▶ [WORK ITEM] Retrieve each line that contains the word "agent" from the entries below.

(Pixel coordinate grounding data)
====================
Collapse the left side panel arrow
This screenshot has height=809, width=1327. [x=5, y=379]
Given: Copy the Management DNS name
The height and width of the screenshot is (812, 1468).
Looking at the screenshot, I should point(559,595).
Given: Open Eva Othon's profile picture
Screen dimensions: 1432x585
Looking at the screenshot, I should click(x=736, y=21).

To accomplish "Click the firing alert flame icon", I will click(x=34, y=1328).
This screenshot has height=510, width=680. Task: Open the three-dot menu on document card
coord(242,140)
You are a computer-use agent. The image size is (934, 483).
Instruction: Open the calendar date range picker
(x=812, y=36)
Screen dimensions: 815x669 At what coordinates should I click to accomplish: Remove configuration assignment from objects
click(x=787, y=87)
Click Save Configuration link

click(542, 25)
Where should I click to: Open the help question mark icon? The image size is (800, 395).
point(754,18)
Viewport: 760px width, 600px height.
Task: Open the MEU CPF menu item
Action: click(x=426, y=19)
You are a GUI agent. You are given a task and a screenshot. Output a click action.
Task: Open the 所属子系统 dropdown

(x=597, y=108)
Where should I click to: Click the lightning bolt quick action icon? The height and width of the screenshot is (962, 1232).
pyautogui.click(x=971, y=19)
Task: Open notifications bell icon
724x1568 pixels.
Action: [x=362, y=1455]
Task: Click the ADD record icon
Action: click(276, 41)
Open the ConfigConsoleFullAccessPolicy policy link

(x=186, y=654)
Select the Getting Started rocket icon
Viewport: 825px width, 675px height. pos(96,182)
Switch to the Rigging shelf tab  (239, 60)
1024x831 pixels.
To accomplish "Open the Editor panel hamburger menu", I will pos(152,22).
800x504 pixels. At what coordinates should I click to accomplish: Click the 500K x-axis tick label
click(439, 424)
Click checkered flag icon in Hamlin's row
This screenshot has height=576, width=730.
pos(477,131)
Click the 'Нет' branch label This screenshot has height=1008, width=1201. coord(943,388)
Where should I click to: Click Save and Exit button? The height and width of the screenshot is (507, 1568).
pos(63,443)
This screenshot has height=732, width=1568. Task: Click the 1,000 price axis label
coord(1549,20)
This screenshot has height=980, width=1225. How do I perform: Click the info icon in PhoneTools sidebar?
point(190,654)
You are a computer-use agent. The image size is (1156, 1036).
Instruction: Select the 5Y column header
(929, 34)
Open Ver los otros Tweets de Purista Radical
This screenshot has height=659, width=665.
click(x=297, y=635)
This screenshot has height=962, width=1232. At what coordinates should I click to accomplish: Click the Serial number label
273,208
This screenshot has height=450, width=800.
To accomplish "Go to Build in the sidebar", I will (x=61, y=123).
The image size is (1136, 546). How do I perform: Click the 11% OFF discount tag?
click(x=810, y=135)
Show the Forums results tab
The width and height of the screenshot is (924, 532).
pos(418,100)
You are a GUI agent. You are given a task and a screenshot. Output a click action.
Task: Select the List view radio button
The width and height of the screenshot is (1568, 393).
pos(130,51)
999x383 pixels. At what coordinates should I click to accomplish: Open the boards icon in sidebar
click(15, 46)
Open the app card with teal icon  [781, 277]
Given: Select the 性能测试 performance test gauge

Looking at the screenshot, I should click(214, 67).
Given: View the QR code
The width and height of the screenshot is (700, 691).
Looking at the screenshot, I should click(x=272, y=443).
====================
▶ [TASK RESPONSE]
You are a computer-use agent. The image size is (934, 483).
You are a GUI agent. You are given a task and a screenshot. Output a click action.
You are a computer-use agent. The image size is (1156, 1036).
You are a GUI agent. You are given a task and a screenshot. Output a click action.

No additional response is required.